Wednesday, October 08, 2008
A modest proposal
Watching last night's debate, I found myself incredibly bored after about, oh, 35 minutes. I resisted the urge to read a book and kept both eyes on my boob tube until the debate ended. When it was over, a friend called and asked, "What'd you think." The first word out of my mouth was ... "Draw."
If you're a Republican and you think McCain won, you're delusional. If you're a Democrat and you think Obama won, you're an idiot. If I didn't know better, I'd think that those two -- am I a racist by including Obama in a "those two" reference? -- got together before the debate and agreed to participate in a joint effort to provide relief for insomniacs from Maine to California.
Who "won" ...? Neither. It was a draw. The Los Angeles Times, which hasn't been Republican-friendly since Richard Nixon was running for U.S. Senate, agrees: "In debate, McCain and Obama battle mostly to a draw."

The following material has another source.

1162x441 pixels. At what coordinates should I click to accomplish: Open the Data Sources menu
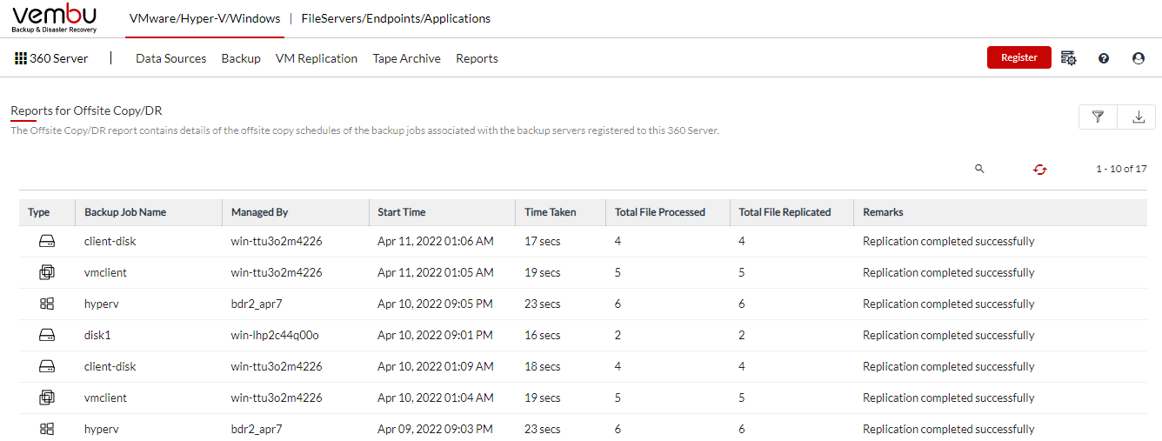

That said, most post-debate polls have given Obama the edge in last night's debate. Not surprising. Obama's a good-looking guy. Put him in an open-collared shirt and a suit coat, and put an expensive watch on his arm, and he'd be picture-perfect for an ad in GQ or Esquire. Thus, he'd win a post-debate poll if all he did during said debate was show up and start spouting his favorite movie lines ...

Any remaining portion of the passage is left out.